WRITTEN INSTRUCTION: Report every line of the data below that contains the word "product", copying each one in full.

Word and element location data:
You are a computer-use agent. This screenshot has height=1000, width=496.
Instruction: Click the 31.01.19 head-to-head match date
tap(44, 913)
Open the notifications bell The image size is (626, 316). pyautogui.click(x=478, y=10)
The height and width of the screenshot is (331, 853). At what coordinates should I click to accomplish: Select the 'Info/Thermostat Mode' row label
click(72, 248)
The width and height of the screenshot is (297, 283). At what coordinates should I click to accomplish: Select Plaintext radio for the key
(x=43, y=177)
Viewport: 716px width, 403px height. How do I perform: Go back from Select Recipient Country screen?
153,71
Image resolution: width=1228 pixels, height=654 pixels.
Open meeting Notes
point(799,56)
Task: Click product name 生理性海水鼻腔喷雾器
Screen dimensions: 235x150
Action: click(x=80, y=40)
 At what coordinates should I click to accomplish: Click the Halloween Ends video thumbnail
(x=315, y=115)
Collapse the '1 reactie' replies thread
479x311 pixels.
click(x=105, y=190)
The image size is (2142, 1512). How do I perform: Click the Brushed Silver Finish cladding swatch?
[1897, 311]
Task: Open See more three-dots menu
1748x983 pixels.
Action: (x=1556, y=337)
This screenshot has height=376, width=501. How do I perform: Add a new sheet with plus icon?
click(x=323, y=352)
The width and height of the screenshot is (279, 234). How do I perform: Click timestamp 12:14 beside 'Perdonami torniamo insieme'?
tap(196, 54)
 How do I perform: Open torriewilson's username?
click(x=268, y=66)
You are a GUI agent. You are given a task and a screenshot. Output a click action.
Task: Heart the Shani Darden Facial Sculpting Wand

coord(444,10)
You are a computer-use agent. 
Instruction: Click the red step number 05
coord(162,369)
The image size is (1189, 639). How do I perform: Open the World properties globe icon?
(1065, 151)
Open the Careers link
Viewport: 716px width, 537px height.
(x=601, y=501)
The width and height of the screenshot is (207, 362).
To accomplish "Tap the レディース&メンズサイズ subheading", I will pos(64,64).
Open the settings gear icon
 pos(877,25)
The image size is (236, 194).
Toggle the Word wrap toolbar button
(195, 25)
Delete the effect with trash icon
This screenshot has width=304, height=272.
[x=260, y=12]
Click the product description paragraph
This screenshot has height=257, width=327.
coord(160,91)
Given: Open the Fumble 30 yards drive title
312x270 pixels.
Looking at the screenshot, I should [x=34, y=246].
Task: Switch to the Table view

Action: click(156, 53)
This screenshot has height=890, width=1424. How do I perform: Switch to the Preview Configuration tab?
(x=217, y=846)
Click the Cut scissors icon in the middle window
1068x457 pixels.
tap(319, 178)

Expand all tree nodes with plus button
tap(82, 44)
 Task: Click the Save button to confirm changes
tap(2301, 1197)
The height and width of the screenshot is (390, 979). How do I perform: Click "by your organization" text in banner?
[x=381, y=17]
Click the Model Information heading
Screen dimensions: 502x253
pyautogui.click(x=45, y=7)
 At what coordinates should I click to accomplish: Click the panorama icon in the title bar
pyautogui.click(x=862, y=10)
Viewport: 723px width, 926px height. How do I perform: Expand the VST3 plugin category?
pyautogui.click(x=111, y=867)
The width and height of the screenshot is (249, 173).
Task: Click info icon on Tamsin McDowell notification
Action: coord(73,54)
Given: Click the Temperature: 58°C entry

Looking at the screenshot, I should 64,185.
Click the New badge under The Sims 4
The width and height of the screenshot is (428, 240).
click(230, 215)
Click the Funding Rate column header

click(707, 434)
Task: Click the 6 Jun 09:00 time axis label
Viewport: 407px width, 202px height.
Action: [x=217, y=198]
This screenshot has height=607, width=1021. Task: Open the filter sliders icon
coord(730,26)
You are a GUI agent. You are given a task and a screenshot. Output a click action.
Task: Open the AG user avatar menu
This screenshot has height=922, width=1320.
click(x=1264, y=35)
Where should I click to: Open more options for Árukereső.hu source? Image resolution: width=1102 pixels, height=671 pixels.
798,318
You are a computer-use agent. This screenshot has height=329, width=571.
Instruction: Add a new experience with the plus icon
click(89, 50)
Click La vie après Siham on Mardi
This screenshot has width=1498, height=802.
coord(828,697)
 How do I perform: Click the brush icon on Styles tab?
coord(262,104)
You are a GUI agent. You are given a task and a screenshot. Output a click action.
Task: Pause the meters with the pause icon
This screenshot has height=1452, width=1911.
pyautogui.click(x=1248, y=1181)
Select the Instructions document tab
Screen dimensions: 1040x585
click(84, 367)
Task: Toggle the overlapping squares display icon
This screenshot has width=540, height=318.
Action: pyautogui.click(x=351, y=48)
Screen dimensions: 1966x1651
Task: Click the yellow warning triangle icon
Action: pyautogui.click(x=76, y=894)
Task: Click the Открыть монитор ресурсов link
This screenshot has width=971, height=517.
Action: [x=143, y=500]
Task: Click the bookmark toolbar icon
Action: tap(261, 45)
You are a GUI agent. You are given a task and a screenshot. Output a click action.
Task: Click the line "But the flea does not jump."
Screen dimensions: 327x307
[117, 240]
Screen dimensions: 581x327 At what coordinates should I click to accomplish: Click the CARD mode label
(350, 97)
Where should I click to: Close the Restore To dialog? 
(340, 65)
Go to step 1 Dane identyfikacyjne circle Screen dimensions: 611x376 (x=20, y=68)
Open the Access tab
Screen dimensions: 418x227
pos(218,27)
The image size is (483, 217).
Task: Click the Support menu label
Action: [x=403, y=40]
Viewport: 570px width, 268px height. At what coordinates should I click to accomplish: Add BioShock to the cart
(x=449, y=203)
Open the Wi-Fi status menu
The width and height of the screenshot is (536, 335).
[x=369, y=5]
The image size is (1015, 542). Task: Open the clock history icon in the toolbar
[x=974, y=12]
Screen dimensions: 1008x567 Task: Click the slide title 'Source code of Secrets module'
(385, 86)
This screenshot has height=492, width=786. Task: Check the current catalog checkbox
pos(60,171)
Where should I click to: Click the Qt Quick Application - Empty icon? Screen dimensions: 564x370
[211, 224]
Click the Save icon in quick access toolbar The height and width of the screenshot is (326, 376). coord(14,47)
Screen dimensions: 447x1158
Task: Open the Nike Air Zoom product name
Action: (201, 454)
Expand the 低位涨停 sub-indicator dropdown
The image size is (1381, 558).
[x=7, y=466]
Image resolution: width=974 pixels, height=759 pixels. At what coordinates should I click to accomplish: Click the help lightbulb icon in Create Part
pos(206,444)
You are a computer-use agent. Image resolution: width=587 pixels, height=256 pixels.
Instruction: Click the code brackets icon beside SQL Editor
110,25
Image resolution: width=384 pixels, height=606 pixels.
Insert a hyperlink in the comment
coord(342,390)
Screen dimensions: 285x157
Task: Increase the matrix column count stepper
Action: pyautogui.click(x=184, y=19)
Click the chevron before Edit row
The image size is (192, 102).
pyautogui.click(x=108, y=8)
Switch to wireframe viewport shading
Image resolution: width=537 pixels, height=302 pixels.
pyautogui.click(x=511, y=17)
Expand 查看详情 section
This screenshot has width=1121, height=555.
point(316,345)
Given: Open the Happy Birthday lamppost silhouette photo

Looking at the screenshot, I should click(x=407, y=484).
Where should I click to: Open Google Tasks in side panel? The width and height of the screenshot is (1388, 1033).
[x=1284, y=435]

ANSWER IN FULL:
Task: Click product name 生理性海水鼻腔喷雾器
Click the product description paragraph
Task: Open the Nike Air Zoom product name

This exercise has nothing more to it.